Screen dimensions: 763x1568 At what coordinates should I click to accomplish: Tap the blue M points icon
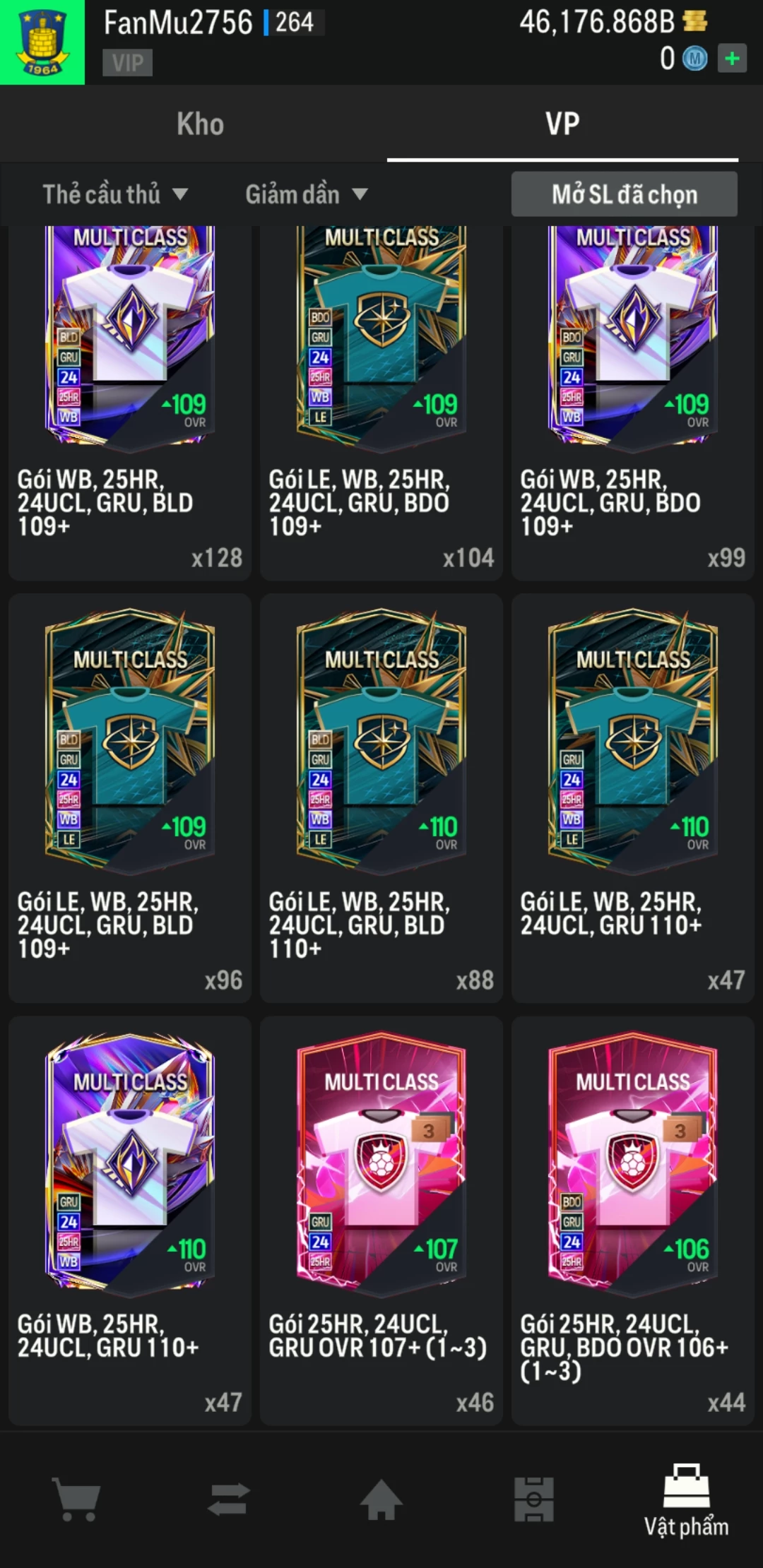point(695,59)
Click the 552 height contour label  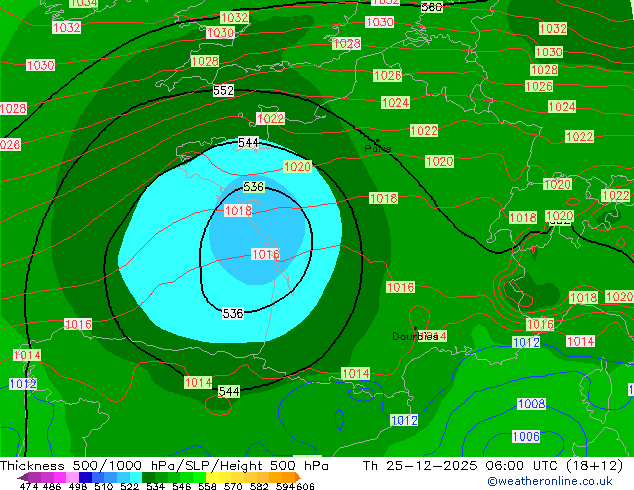[x=223, y=91]
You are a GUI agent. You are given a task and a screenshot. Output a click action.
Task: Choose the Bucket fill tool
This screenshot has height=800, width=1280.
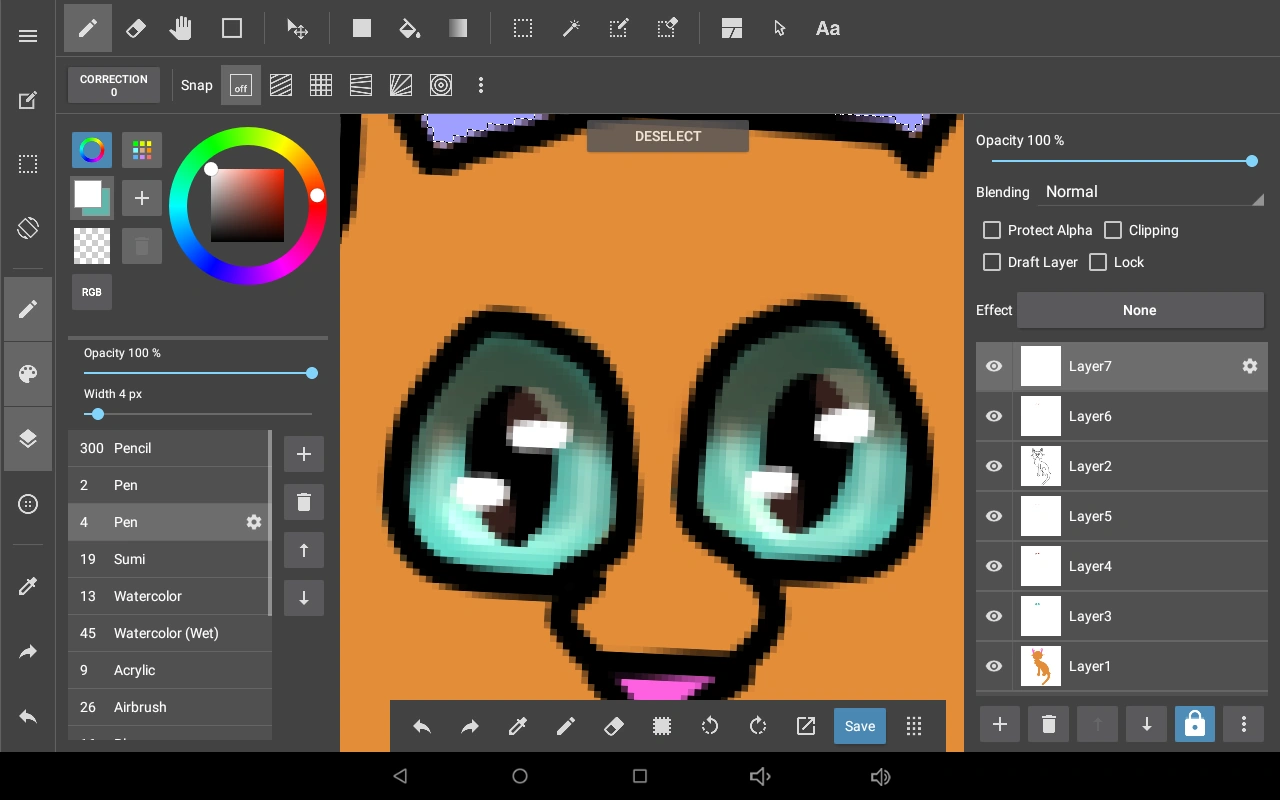coord(409,29)
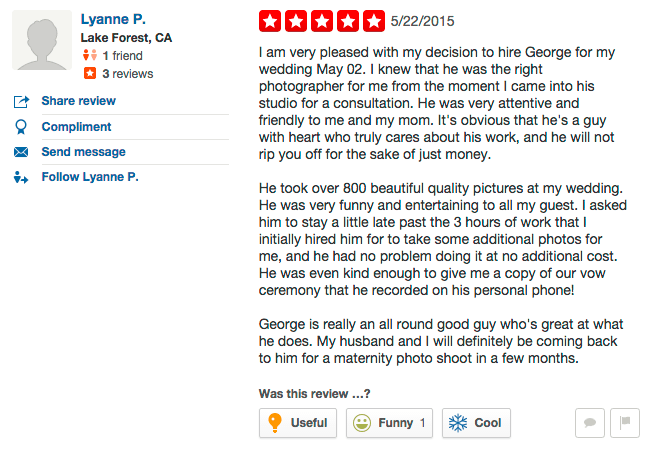Click the five-star rating
This screenshot has width=650, height=457.
tap(321, 20)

» **What you will do**
Only exact repeats of the lines from the one containing "You are a GUI" through the end of the listing above are wanted here; pictures are not.

» **Task result**
You are a GUI agent. You are given a task and a screenshot. Output a click action.
Task: Choose the Bucket fill tool
This screenshot has height=800, width=1280.
coord(409,29)
Click the five-star rating
This screenshot has width=650, height=457.
tap(321, 20)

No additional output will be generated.